LOCAL LAWS -- Compensation (authority to make incentive payments to employees who report health care services billed but not provided)
COLLECTIVE BARGAINING -- Compensation (payments to employees who report health care services billed but not provided)
PUBLIC OFFICERS AND EMPLOYEES -- Compensation (payments to employees who report health care services billed but not provided)

MUNICIPAL HOME RULE LAW, §10(1)(ii)(a), (d)(3); TOWN LAW, §27; CIVIL SERVICE LAW, §200, et seq.: A town which has established a self-insured health insurance plan may provide, by local law or pursuant to a collective bargaining agreement, for cash incentive payments to employees who identify health care services which are billed to the town but were not rendered.

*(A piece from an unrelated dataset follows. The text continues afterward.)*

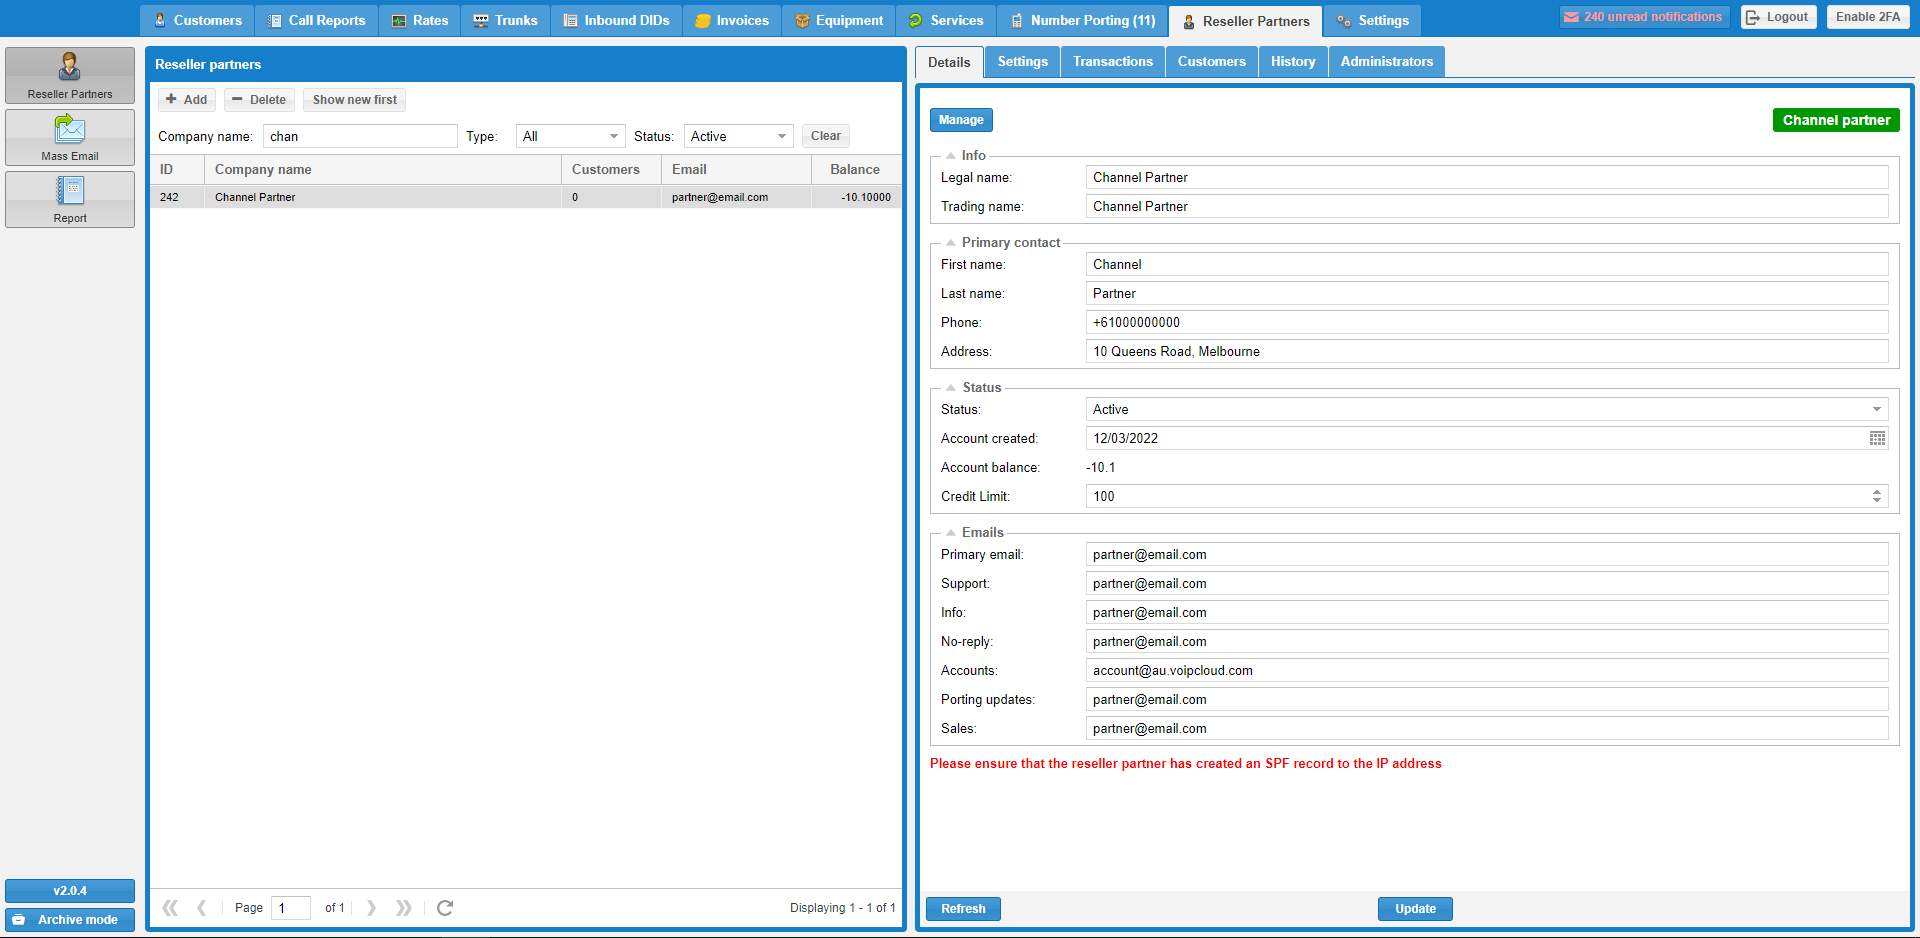Open the Reseller Partners sidebar icon

pos(70,75)
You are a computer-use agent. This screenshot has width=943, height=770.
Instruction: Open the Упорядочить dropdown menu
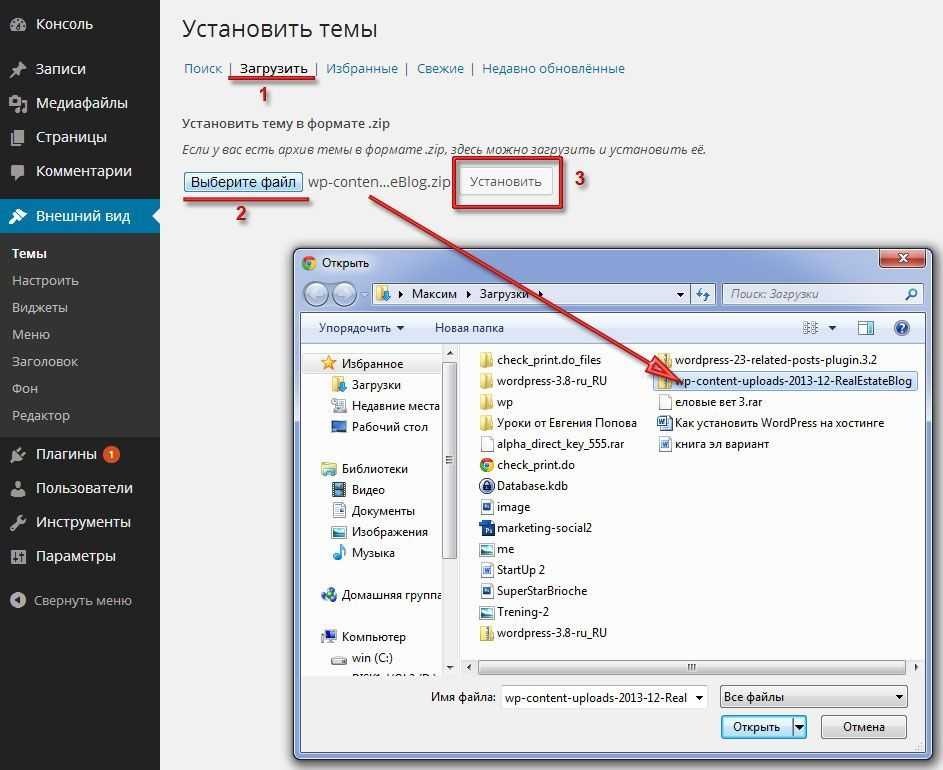[361, 328]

This is in reply to your letter concerning certain payments proposed to be made to town employees. You state that the town has established a self-insured health insurance plan. As an incentive for employees to help identify charges made by health care providers for services not rendered, the town proposes to offer any employee who reports such a charge, a cash payment equal to one-half of the amount billed. You inquire whether this proposed incentive payment constitutes a gift of town funds in violation of Article VIII, §1 of the State Constitution.

Town Law, §27(1) provides that salaries of town officers and employees shall be in lieu of all fees, charges or compensation for all services rendered to the town. Accordingly, in the absence of proper statutory or home rule authorization, a town could not make the proposed cash payment to employees who identify health care services billed but not actually provided. In this regard, we note that General Municipal Law, §88-a, which authorizes municipalities to provide merit awards for suggestions which result in a more efficient or economical operation of their government, would not be applicable to the proposed program because the incentives would not be made for employee suggestions.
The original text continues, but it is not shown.